The chipset gap here is substantial. The Oppo K13 Turbo Pro runs on the Snapdragon 8s Gen 4, a flagship-tier platform, while the Infinix GT 30 Pro relies on the Dimensity 8350, a capable but clearly lower-tier chip. The Geekbench 6 scores tell the story directly: the Oppo posts a multi-core score of 6833 and single-core score of 2041, versus the Infinix's 4700 and 1536 respectively. That is roughly a 45% lead in multi-core throughput — a difference that manifests in faster app launches, smoother multitasking under heavy load, and more headroom for demanding games and AI-driven tasks.

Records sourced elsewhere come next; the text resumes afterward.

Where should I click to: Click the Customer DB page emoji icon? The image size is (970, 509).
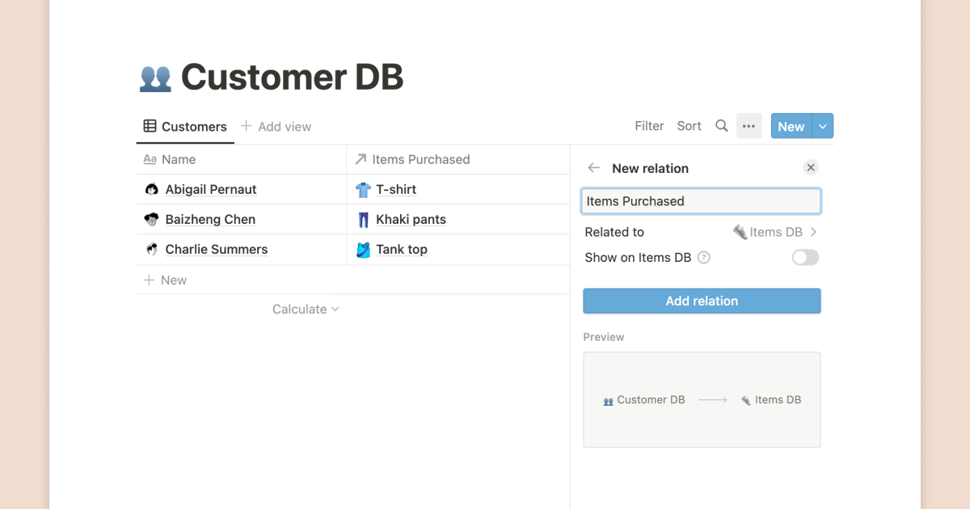click(155, 78)
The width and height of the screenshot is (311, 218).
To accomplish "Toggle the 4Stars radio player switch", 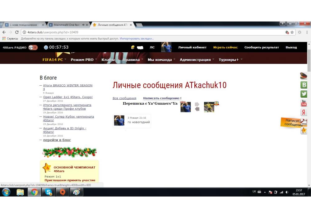I will click(x=33, y=47).
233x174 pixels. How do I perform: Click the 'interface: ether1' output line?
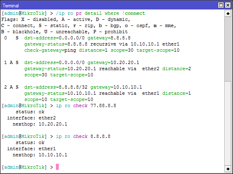point(31,149)
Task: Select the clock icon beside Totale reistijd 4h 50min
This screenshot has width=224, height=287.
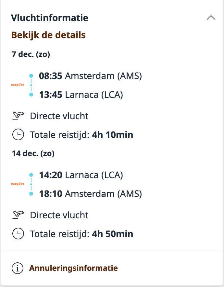Action: [18, 233]
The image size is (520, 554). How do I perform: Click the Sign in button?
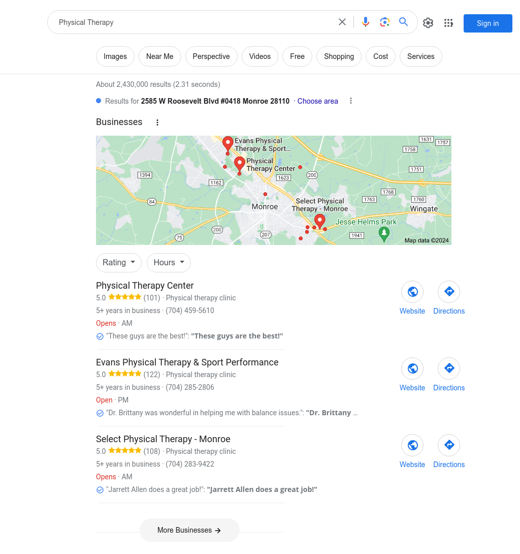point(488,23)
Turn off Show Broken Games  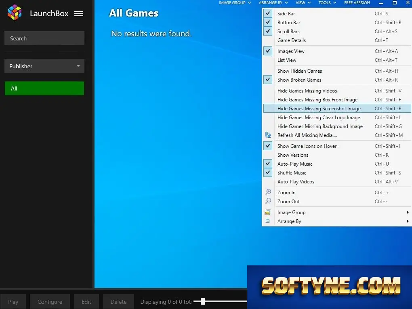click(268, 80)
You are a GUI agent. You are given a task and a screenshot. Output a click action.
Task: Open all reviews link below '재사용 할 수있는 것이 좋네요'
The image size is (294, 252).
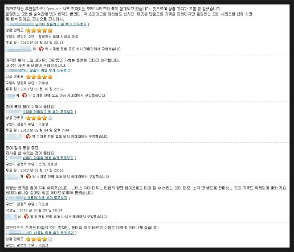click(x=48, y=158)
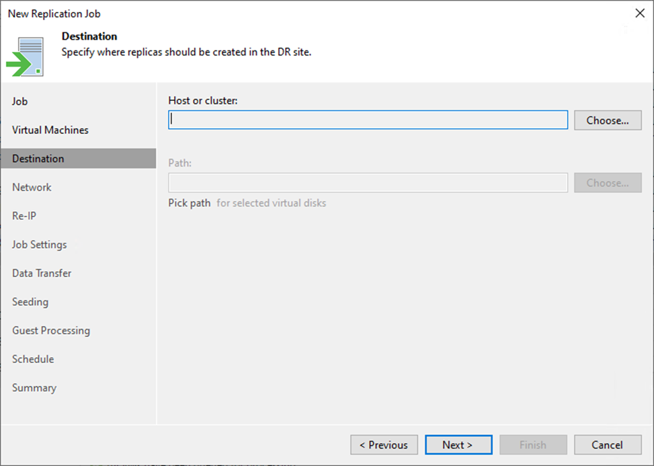The image size is (654, 466).
Task: Go to Guest Processing step
Action: pos(51,331)
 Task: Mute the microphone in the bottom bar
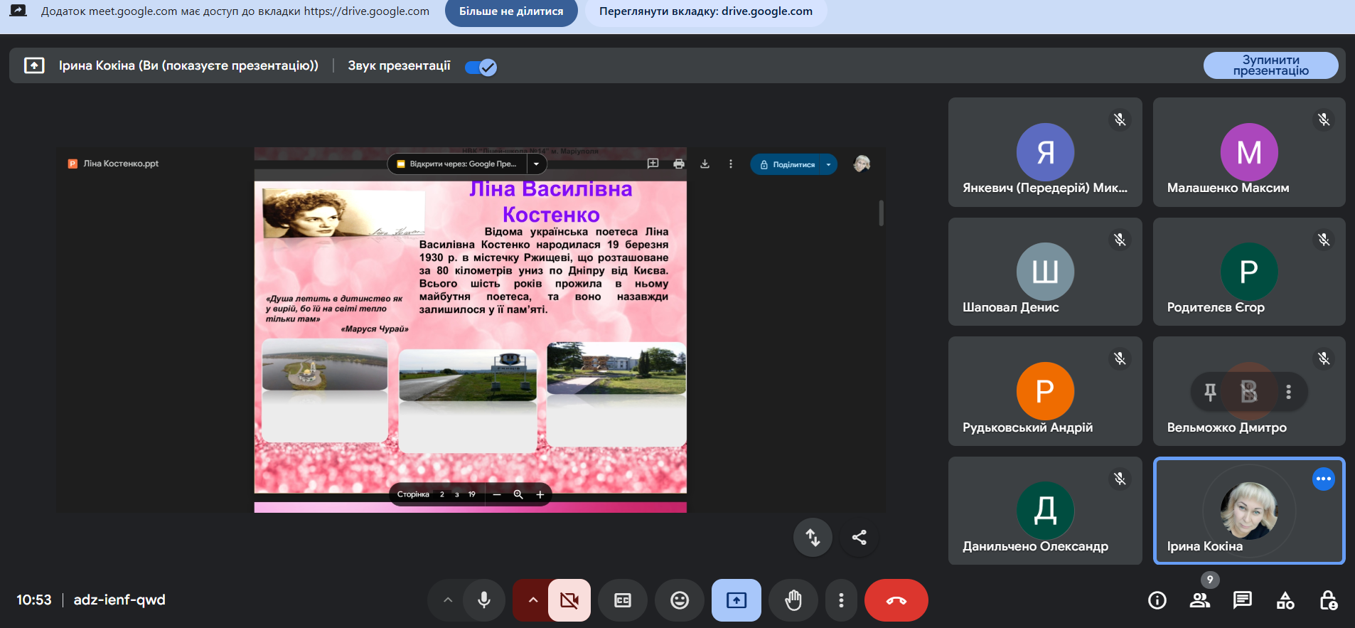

GPU performance follows a similar pattern, though with an interesting nuance. The Oppo's Adreno 825 is architecturally more powerful than the Infinix's Mali G615 MC6, and its higher memory bandwidth of 76.8 GB/s and larger 8 MB L3 cache reinforce that advantage in data-intensive workloads. The Infinix counters with a higher raw GPU clock of 1400 MHz versus the Oppo's 1150 MHz, but clock speed alone does not determine GPU output when the underlying architecture and memory subsystem differ this significantly. The Oppo also ships with 16 GB of RAM compared to the Infinix's 12 GB, giving it more breathing room for keeping multiple apps active simultaneously.
Storage capacity is identical at 512 GB on both devices, and shared specs like 4 nm fabrication, DDR5 memory, and 8-thread CPU design mean they operate on comparable efficiency fundamentals. However, the performance lead held by the Oppo K13 Turbo Pro across CPU throughput, GPU capability, memory bandwidth, and RAM capacity is consistent and hard to argue against. The K13 Turbo Pro is the clear winner in this category for users who prioritize raw processing power.